§ Task prompt
Copy out each of the lines below word for word, without the pictures.

§ Supplied records
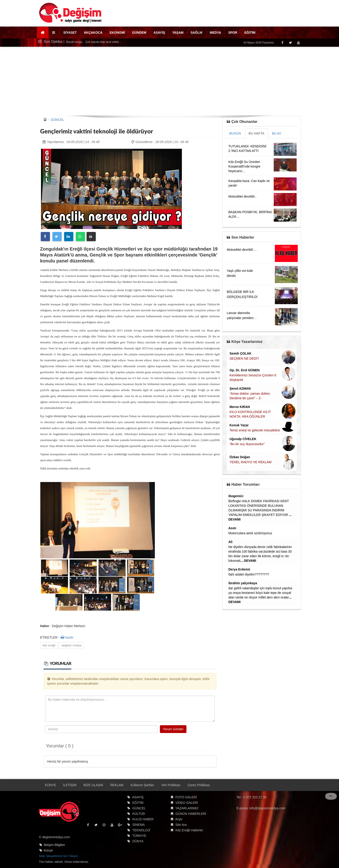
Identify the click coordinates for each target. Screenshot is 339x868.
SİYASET (70, 32)
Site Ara (181, 825)
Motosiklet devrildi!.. (242, 196)
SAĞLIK (197, 32)
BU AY (277, 133)
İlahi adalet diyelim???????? (248, 574)
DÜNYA (138, 841)
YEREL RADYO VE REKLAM (250, 462)
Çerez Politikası (199, 785)
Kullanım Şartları (142, 785)
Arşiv (179, 819)
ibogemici (236, 496)
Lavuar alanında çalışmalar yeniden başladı (240, 318)
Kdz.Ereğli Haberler (189, 830)
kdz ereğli (49, 645)
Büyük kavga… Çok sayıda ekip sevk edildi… (94, 42)
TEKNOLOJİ (141, 830)
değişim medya (71, 645)
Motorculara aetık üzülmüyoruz (250, 533)
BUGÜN (235, 133)
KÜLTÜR (139, 813)
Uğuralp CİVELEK (243, 439)
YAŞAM (178, 32)
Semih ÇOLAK (240, 353)
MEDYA (215, 32)
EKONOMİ (117, 32)
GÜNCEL (58, 120)
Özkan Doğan (240, 457)
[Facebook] (282, 42)
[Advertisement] (169, 81)
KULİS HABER (143, 819)
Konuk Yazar (239, 425)
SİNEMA (138, 825)
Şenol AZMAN (240, 389)
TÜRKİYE (139, 836)
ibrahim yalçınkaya (242, 583)
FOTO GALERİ (186, 797)
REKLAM (117, 785)
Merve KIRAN (240, 407)
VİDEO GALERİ (187, 803)
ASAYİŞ (159, 32)
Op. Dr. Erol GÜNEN (244, 370)
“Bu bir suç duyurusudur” (247, 444)
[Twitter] (290, 42)
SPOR (233, 32)
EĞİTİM (250, 32)
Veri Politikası (171, 785)
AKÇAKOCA (93, 32)
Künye (48, 850)
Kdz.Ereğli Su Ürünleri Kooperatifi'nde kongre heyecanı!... (244, 166)
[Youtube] (298, 42)
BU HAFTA (257, 133)
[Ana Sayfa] (43, 33)
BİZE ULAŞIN (93, 785)
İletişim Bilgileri (54, 845)
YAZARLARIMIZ (187, 808)
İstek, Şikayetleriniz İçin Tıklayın (58, 856)
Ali (230, 542)
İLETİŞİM (70, 785)
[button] (54, 33)
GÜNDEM (139, 32)
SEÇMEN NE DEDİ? (244, 358)
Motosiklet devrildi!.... (242, 249)
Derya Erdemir (239, 569)
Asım (232, 528)
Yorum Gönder (173, 729)
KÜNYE (50, 785)
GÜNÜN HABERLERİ (191, 813)
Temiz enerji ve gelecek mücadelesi (255, 430)
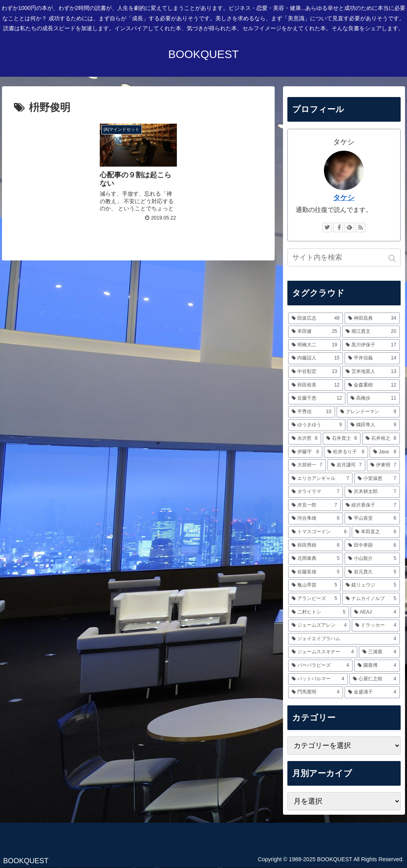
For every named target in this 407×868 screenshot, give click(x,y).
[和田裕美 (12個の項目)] (316, 385)
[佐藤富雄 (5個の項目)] (316, 572)
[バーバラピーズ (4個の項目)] (320, 666)
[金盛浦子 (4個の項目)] (372, 692)
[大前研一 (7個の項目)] (307, 465)
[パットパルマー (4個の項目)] (318, 679)
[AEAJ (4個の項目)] (375, 612)
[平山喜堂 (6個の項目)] (372, 518)
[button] (393, 258)
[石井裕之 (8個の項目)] (381, 439)
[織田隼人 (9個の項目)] (373, 425)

§ Finished answer
Identify the click coordinates for each target. Screenshot is 339x868.
SİYASET (70, 32)
Site Ara (181, 825)
Motosiklet devrildi!.. (242, 196)
SAĞLIK (197, 32)
BU AY (277, 133)
İlahi adalet diyelim???????? (248, 574)
DÜNYA (138, 841)
YEREL RADYO VE REKLAM (250, 462)
Çerez Politikası (199, 785)
Kullanım Şartları (142, 785)
Arşiv (179, 819)
ibogemici (236, 496)
Lavuar alanında çalışmalar yeniden başladı (240, 318)
Kdz.Ereğli Haberler (189, 830)
kdz ereğli (49, 645)
Büyük kavga… Çok sayıda ekip sevk edildi… (94, 42)
TEKNOLOJİ (141, 830)
değişim medya (71, 645)
Motorculara aetık üzülmüyoruz (250, 533)
BUGÜN (235, 133)
KÜLTÜR (139, 813)
Uğuralp CİVELEK (243, 439)
YAŞAM (178, 32)
Semih ÇOLAK (240, 353)
MEDYA (215, 32)
EKONOMİ (117, 32)
GÜNCEL (58, 120)
Özkan Doğan (240, 457)
[Facebook] (282, 42)
[Advertisement] (169, 81)
KULİS HABER (143, 819)
Konuk Yazar (239, 425)
SİNEMA (138, 825)
Şenol AZMAN (240, 389)
TÜRKİYE (139, 836)
ibrahim yalçınkaya (242, 583)
FOTO GALERİ (186, 797)
REKLAM (117, 785)
Merve KIRAN (240, 407)
VİDEO GALERİ (187, 803)
ASAYİŞ (159, 32)
Op. Dr. Erol GÜNEN (244, 370)
“Bu bir suç duyurusudur” (247, 444)
[Twitter] (290, 42)
SPOR (233, 32)
EĞİTİM (250, 32)
Veri Politikası (171, 785)
AKÇAKOCA (93, 32)
Künye (48, 850)
Kdz.Ereğli Su Ürünleri Kooperatifi'nde kongre heyecanı!... (244, 166)
[Youtube] (298, 42)
BU HAFTA (257, 133)
[Ana Sayfa] (43, 33)
BİZE ULAŞIN (93, 785)
İletişim Bilgileri (54, 845)
YAZARLARIMIZ (187, 808)
İstek, Şikayetleriniz İçin Tıklayın (58, 856)
Ali (230, 542)
İLETİŞİM (70, 785)
[button] (54, 33)
GÜNDEM (139, 32)
SEÇMEN NE DEDİ? (244, 358)
Motosiklet devrildi!.... (242, 249)
Derya Erdemir (239, 569)
Asım (232, 528)
Yorum Gönder (173, 729)
KÜNYE (50, 785)
GÜNÜN HABERLERİ (191, 813)
Temiz enerji ve gelecek mücadelesi (255, 430)
For every named target in this 407×868 screenshot, give click(x,y).
[和田裕美 (12個の項目)] (316, 385)
[佐藤富雄 (5個の項目)] (316, 572)
[バーバラピーズ (4個の項目)] (320, 666)
[金盛浦子 (4個の項目)] (372, 692)
[大前研一 (7個の項目)] (307, 465)
[パットパルマー (4個の項目)] (318, 679)
[AEAJ (4個の項目)] (375, 612)
[平山喜堂 (6個の項目)] (372, 518)
[button] (393, 258)
[石井裕之 (8個の項目)] (381, 439)
[織田隼人 (9個の項目)] (373, 425)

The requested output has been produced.